Chinese-American economic equilibrium appears to continue to create volatility in market growth and require conservatism in some areas and bold moves in others. Yet, an analysis on private sector needs for changes in the business model —from consumer targeting, product offerings, supply chain, and capital structure and ownership remain under analysis. Generally, uncertainties lead to lower levels of long-term investment and increase valuation volatility of many kinds of assets. Companies are expected to follow prudent conservatism in many areas, with few bold moves when one-time opportunities arise.
While tariffs are often the center of economic discussions, other broader changes should be of greater concern. The dispute has affected permissions of Chinese businesses to access US markets, permission to acquire US companies and the transfer of American intellectual property. There exists a chance the United States and China agree on a status quo on tariffs, yet no plans appear to have been made for those broader changes. Tariffs affect only companies exporting from China, but those other factors specifically restrict Chinese companies and their investors.
In fact, China’s domestic market size, efficiency of supply chains along with a declining Chinese currency, increased export-tax rebates, and mix reconfigurations, combine to limit the pain exporters have experienced from US tariffs to date.

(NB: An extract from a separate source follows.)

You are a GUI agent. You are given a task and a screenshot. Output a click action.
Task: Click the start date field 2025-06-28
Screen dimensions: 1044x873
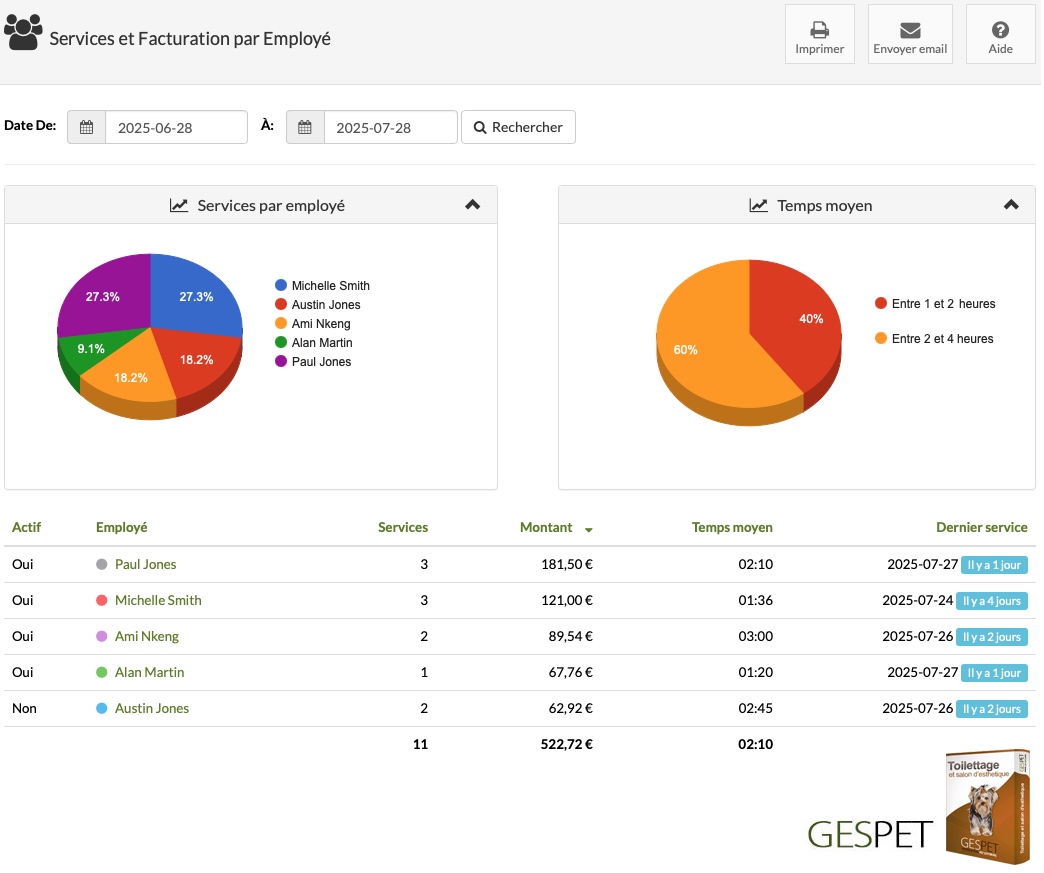tap(176, 128)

Additionally, globalized consumer-goods companies may circumvent a majority of tariff impact through their worldwide footprint of manufacturing plants. Companies can simply use spare capacity in these plants to work and would incur additional operating costs but limit their expenditure on capital investment. Should additional capacity be required, existing facilities are often the targets of such investments. In this case, most of Eastern Europe, India, and the Philippines allow themselves to be destinations seen with the capacity to provide workers and supply-chain infrastructure.